Our primary goal was to evaluate whether or not there was a difference in complication rate between cannulating a pulmonary vein as compared with atrial appendage. Left heart bypass has been most commonly employed using the left atrial appendage. In some circumstances, such as a large hematoma obscuring the proximal descending aorta, cannulation may be safer utilizing the pulmonary veins [5]. Our data indicate that avoiding opening the pericardium and handling the left atrial appendage reduces complications. We now use straight venous and arterial cannulas, and expose the inferior pulmonary vein by mobilizing the inferior ligament. This gives the added advantages of allowing a dissection in an area removed from the hematoma and placing the cannula away from the operative field.

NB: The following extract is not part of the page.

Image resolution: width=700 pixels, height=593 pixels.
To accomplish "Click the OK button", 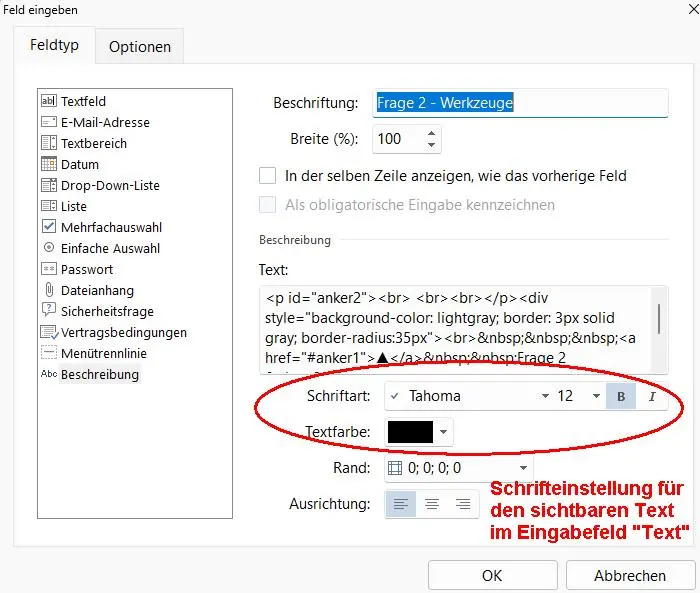I will click(491, 575).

Combining this technique with early institution of left heart bypass, of the last 24 patients admitted with traumatic rupture of the aorta, the only three fatalities occurred in patients who arrested before thoracotomy could be performed. The remaining 21 patients have all been discharged neurologically intact.
Conclusions
Left heart bypass and other forms of mechanical circulatory support are important adjuncts to reduce the risk of paralysis after operative repair of traumatic rupture of the thoracic aorta. However, the risk of paralysis and death is not determined by the use or lack of use of extracorporeal circulatory support alone. When establishing left heart bypass, complication rates are lower by obtaining venous access via the pulmonary veins.